Rosdorf. Angestoßen hatte die Debatte die SPD. Die Sozialdemokraten fordern, das für die Einrichtung des Haltepunkts Rosdorf am früheren Bahnhof vorgesehene Geld – drei bis vier Millionen Euro – stattdessen für eine Verbesserung des ÖPNV-Angebots im gesamten Gemeindegebiet zu nutzen. „Für die meisten Rosdorfer“, meint das Rosdorfer Gemeinde- und Ortsratsmitglied Christoph Sachse, „liegt der Bahnhof viel zu weit vom Wohnort entfernt.“ Mit dem Aufwand für den Haltepunkt „könnte das Land Niedersachsen den Ausbau des vorhandenen ÖPNV in der gesamten Gemeinde Rosdorf mit jährlich 100000 Euro für die nächsten mehr als 40 Jahre bezuschussen“ – beispielsweise einen Halbstundentakt für die Buslinie 61 einrichten. Außerdem sollte die Reaktivierung des Haltepunkts Obernjesa, die vom Land abgelehnt wurde, noch einmal geprüft werden.

 
Ganz anders die Grünen.
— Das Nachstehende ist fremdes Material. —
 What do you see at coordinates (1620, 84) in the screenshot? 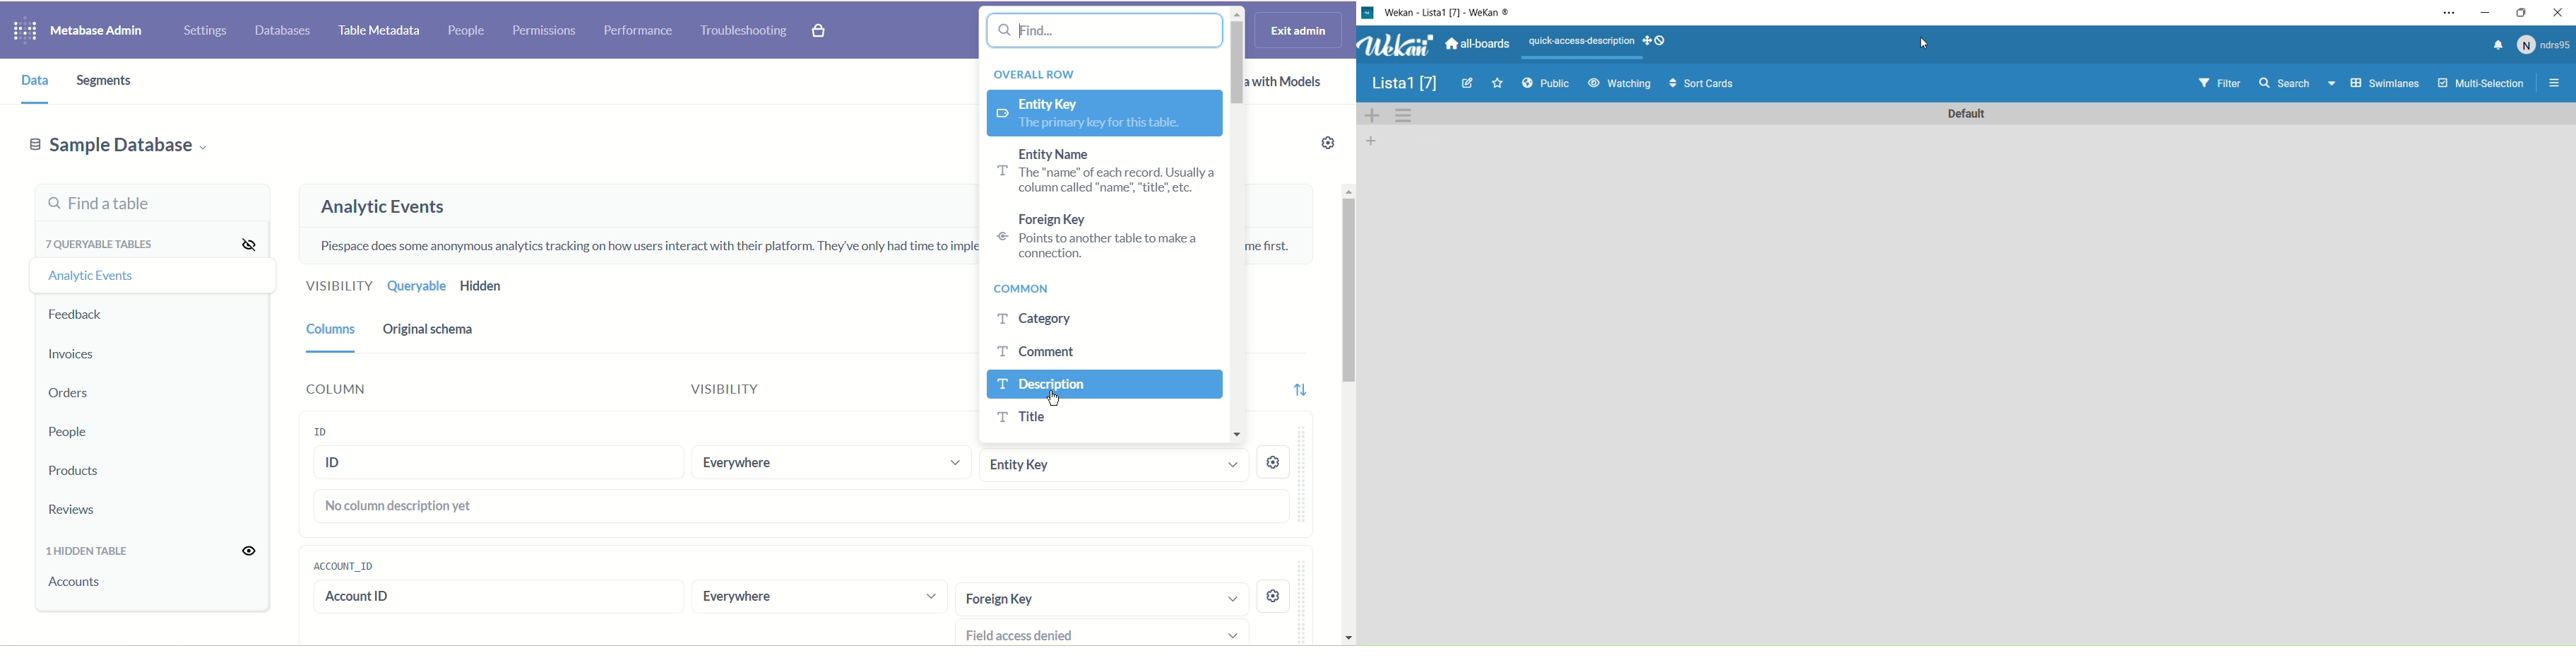
I see `Watching` at bounding box center [1620, 84].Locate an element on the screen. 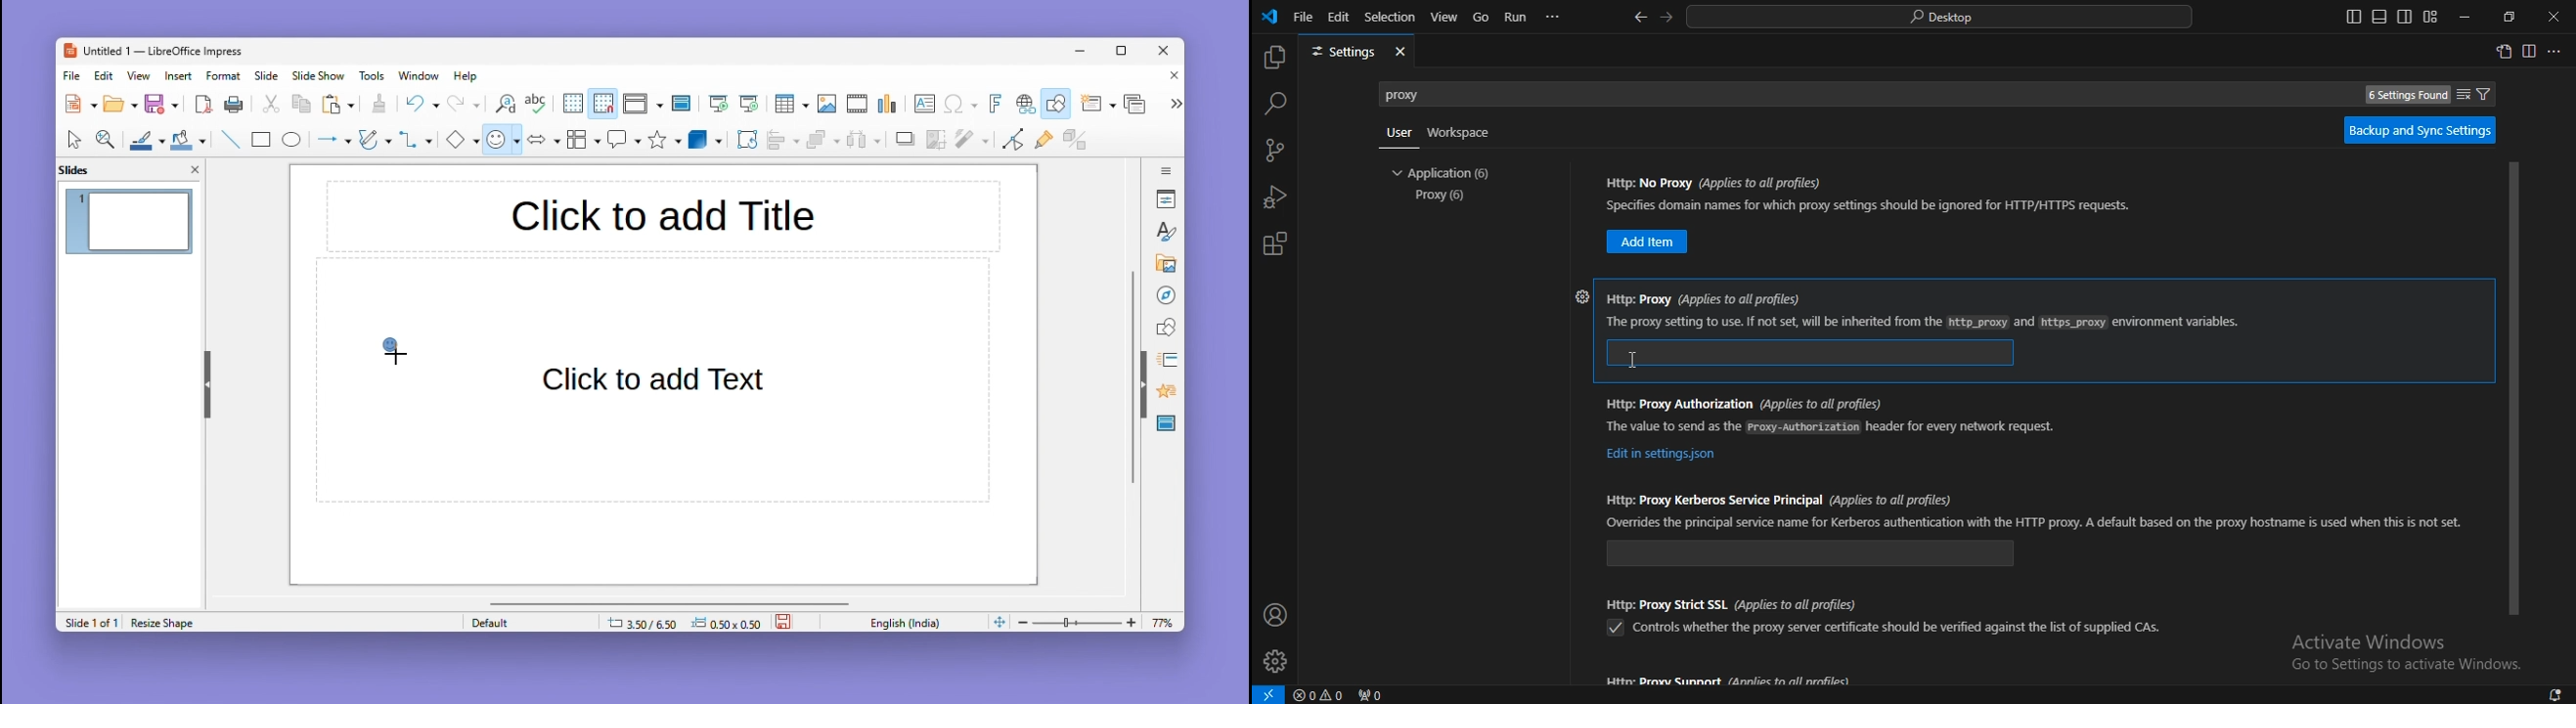 This screenshot has height=728, width=2576. copy format is located at coordinates (378, 106).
Ratsmitglied Martin Fichtler verweist auf einen einstimmigen Ratsbeschluss zugunsten eines Haltepunktes. „Mit der nun einmaligen Möglichkeit einer Bahnanbindung“ erfahre Rosdorf „eine ganz neue Standortqualität und damit eine deutliche Aufwertung als Wohnstandort”.

 
Die Position der SPD sei „um so unverständlicher, da die Gemeinde und insbesondere auch der bisherige SPD-Bürgermeister (Harald Grahovac) in die Erarbeitung der vom Landkreis beauftragten Untersuchung eingebunden war“, meint Fichtler. Allerdings: Auch Grahovac hatte den Standort des alten Bahnhofs kritisch beurteilt.

 
Zu Obernjesa erklärt Fichtler, der dortige Bahnhof scheide als Haltepunkt aus, weil es dafür nicht genügend potenzielle Reisende gebe. Grünen-Ratsmitglied Ursula Barking ergänzt, „wenn es ernst wird, kneifen die Genossen“.